Remarkably, MOT-Sym(I)-1 displayed the highest amino acid identity (96%) with the ambient free-living bacterium represented by MOT-Hvw(I)-12 (Table 4; Fig. 5). The same was true for ST-Sym(II)-1 and -2, which shared 95 and 90% identity with ST-Sed(II)-1 and -2, respectively (Table 5; Fig. 5). The 16S rDNA analysis suggested that the vestimentiferan symbiotic and ambient microfloras are closely related and formed monophyletic groups (8, 33). This monophyletic similarity of the symbiotic and ambient microfloras, based on 16S rDNA and on cbbL and cbbM, implies that the vent and seep animals acquire their symbionts through acquisition of free-living bacteria.

In conclusion, we propose that deep-sea microbial RuBisCO genes display a broad range of phylogenetic diversity. The distribution of the deep-sea RuBisCO genes cbbL and cbbM may correlate with certain characteristics of the microbial habitats. The phylogenetic relationship between symbiotic and ambient microflora was made apparent by the RuBisCO genes as well as by the standard 16S rDNA genes.
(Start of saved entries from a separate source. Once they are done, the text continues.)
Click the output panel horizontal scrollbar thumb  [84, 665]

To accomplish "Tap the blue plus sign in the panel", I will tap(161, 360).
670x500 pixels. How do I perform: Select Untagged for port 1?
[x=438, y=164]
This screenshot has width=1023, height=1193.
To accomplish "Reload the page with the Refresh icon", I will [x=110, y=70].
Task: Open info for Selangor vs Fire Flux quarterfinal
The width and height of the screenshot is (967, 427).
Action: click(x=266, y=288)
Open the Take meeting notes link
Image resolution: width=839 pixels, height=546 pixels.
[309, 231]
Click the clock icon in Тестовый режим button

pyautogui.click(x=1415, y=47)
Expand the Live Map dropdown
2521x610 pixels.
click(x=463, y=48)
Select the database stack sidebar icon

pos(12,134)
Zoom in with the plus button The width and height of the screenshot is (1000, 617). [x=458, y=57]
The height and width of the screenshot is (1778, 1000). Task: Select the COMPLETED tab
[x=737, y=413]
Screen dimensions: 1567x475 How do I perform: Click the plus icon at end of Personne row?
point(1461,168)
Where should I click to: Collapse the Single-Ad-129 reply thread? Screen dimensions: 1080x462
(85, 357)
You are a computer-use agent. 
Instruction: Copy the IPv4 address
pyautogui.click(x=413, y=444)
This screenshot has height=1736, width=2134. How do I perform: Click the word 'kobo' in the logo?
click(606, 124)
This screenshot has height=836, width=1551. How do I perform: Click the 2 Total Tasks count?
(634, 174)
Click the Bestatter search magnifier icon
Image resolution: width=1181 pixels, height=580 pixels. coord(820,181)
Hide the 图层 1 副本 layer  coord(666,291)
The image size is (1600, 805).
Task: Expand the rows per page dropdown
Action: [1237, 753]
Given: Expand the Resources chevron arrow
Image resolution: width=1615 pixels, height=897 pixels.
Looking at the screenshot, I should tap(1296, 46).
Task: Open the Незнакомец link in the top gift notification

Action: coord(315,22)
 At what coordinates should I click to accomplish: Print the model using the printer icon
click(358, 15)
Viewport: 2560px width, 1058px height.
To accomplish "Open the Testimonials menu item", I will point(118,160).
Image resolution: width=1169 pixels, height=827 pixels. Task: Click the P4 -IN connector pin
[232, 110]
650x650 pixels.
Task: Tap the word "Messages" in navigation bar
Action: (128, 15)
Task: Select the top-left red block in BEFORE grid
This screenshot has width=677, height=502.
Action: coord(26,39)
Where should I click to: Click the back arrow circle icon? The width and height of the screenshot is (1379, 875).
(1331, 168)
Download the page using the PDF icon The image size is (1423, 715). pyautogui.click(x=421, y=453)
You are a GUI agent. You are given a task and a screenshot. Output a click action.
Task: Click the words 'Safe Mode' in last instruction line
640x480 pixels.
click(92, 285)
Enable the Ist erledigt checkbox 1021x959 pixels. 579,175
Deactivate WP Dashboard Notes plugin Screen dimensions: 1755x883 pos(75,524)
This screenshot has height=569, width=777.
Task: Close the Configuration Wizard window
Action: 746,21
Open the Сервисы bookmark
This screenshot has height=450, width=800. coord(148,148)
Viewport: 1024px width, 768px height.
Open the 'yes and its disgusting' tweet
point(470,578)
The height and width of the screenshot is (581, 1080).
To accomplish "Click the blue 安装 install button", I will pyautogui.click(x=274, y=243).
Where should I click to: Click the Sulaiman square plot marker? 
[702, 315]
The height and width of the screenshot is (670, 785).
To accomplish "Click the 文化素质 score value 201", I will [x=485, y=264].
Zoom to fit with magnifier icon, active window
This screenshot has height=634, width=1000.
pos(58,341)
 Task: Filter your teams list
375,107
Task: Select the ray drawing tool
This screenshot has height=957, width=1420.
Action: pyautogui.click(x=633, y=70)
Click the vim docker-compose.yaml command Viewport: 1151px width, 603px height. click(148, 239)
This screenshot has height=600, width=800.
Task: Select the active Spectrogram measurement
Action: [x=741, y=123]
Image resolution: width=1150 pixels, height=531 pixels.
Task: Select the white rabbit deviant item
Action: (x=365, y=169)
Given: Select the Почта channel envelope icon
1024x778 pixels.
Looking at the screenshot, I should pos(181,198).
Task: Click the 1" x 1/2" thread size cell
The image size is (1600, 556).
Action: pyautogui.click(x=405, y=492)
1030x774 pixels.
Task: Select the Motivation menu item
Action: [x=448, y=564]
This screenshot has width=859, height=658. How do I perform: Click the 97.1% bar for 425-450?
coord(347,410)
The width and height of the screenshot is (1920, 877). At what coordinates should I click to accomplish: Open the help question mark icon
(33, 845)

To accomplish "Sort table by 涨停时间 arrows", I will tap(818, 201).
The limited knowledge of and low number of publications about deep-sea RuBisCO genes should be increased by more surveying of other types of RuBisCO genes, such as those corresponding to form I red-like and archaeal RuBisCOs in both free-living bacteria and endosymbionts in different deep-sea habitats. Moreover, endosymbiotic localization of the RuBisCO genes and the corresponding microbial species should be confirmed by other methods, such as simultaneous in situ hybridization of RuBisCO genes and 16S rDNA.